# Anyone else enjoy the Piano Puzzler show?



## Weston (Jul 11, 2008)

I've been listening to these short shows for a couple of years now and I absolutely love them. Does anyone else enjoy them?

http://performancetoday.publicradio.org/podcast/piano_puzzler/

The premise of the show for any of you who haven't heard of it, is that the composer Bruce Adolphe takes a well known folk or show tune or even a well known classical melody and rewrites in the style of a classical composer. So you wind up hearing "This Old Man" in the style of Liszt or "Brahms Lullaby" in the style of Janacek. The contestant is supposed to guess the composer and the tune. It's not specifically about the piano, it just happens to use the piano as the vehicle for the game.

Some of them are mind numbing simple if you're not the contestant in the hot seat, but others are quite difficult.

I download these as a podcast and listen on my iPod to keep me entertained while doing housework or walking home form the bus stop, but you can also listen at the computer.

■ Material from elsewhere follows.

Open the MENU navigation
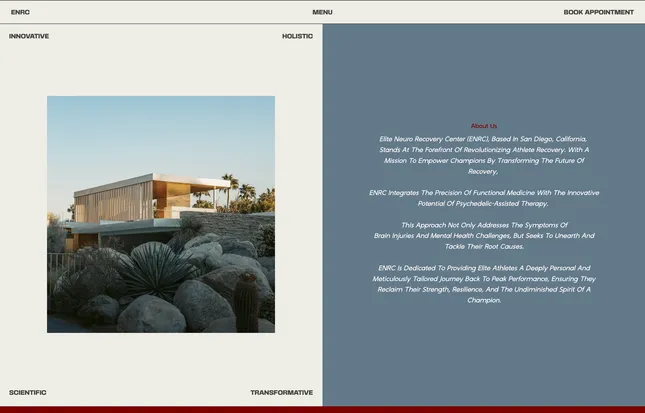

They are very addictive and Bruce Adolphe is ingenious at them. I hope he compiles and publishes sets the scores for posterity. I also think they could be fantastic teaching tools.


----------



## Truckload (Feb 15, 2012)

Wow, what a lot of fun! I am so glad you shared this seies. Thank you.

It is the discovery of things new and enjoyable like this that makes me truly grateful for the power of the internet.


----------



## starthrower (Dec 11, 2010)

I've only heard a few broadcasts. The last one being Jingle Bells in the style of Bartok, which was pretty easy to guess right off.


----------



## Lunasong (Mar 15, 2011)

Sometimes I guess them but oftern I don't!

Usually I get either the composer or the piece but it is a rare and happy occasion when I guess both. Once I did it with my son the musician in the car and impressed him


----------